[The data Boundary: Start]
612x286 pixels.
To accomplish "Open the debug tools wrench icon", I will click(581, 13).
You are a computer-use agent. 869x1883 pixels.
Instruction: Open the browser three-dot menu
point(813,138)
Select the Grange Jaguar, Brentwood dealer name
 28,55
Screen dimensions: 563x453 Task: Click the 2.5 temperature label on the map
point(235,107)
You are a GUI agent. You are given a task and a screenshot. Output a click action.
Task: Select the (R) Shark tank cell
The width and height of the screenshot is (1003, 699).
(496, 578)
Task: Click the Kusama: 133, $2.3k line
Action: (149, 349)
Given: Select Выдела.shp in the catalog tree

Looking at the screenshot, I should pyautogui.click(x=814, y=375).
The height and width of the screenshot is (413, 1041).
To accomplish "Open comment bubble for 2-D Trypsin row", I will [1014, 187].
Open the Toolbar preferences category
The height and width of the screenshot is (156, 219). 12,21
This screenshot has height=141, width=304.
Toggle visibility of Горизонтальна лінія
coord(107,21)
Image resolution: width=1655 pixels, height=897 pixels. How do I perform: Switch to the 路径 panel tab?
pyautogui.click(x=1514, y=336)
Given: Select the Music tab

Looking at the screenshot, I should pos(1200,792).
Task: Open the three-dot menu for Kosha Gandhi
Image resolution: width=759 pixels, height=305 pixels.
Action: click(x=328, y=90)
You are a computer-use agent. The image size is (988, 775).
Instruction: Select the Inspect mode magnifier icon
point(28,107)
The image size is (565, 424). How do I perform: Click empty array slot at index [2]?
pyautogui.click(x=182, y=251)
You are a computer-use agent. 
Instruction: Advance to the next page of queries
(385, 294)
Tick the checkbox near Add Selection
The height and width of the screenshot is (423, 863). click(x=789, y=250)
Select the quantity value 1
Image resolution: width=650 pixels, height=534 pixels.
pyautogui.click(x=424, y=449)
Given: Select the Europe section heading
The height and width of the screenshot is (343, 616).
[The data Boundary: End]
Activity — The line containing "Given: Select the Europe section heading" marks where to begin; copy it and every later line exactly, through the end of the data.

Expected output —
Given: Select the Europe section heading
The height and width of the screenshot is (343, 616).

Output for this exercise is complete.